Leaders of the Japanese health care system recognize the need to improve the quality of inpatient care. The first step is to establish internal medicine as a specialty with dedicated internal medicine residency training programs. The Japanese Board of Medical Specialties approved establishing standardized, 3-year internal medicine residency training programs starting this spring, but that decision has been met with resistance for various reasons, namely concern for creating a disparity due to the shortage of internists in rural areas. Therefore, launch of this initiative has been postponed until April 2018.

In the meantime, the concept of hospital-based internists has been gradually gaining the support of subspecialists in Japan. Hospitalists are anticipated to work as the primary medical team leaders, directing and coordinating care among subspecialists in the future. 
Despite its gradual spread, there are several challenges to growth. First, there are many terms for hospitalists, such as “hospital general practitioners” and “general internal medicine physicians.” A unified term for hospitalists would foster acceptance among Japanese physicians. 
Additionally, some physicians, namely subspecialists, still question whether hospitalists are needed in Japan (even though potential loss of clinical revenue is not a significant concern among subspecialists). 

Another challenge is lack of standardized training programs that define the skillset of hospitalists. Standardization of internal medicine training will also improve efficiency of communication between hospitalists and subspecialists.
An important milestone in the Japanese hospital medicine movement was the establishment of a society of hospitalists, known as the Japanese Hospitalist Network (JHN). The JHN has a quarterly publication (Hospitalist) targeted at junior faculty and residents that reviews topics in hospital medicine. 
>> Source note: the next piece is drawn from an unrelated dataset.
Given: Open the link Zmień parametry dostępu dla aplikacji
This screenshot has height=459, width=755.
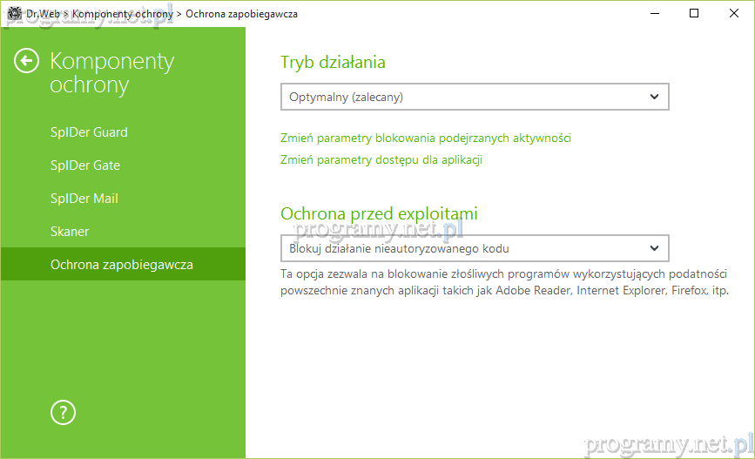Looking at the screenshot, I should point(381,159).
The JHN is affiliated with a larger society, the Japanese Society of Hospital General Medicine (JSHGM), which holds meetings twice a year. A unique offering at the next JSHGM meeting in March is a point-of-care ultrasound training workshop. Although this is the first such workshop for hospitalists in Japan, there are many training courses designed for the country’s hospitalists. 

The emergence of such courses in Japan has paralleled the increasing need for hospitalists in Japan. We hope these courses for hospitalists will pave the road for the continued growth of hospital medicine in Japan.

Toru Yamada, MD
Dr. Yamada is an internist in the department of general medicine/family and community medicine at Nagoya (Japan) University and practices at Tokyo Bay Urayasu Ichikawa Medical Center in Chiba.
 

Taro Minami, MD
Dr. Minami is assistant professor of medicine in the division of pulmonary, critical care, and sleep medicine at Brown University in Providence, R.I., and director of ultrasound and simulation training at Memorial Hospital of Rhode Island.
 

Nilam J. Soni, MD, MS, FHM
Dr. Soni is associate professor of medicine in the division of hospital medicine at the University of Texas, San Antonio, and a hospitalist with the South Texas Veterans Health Care System in San Antonio.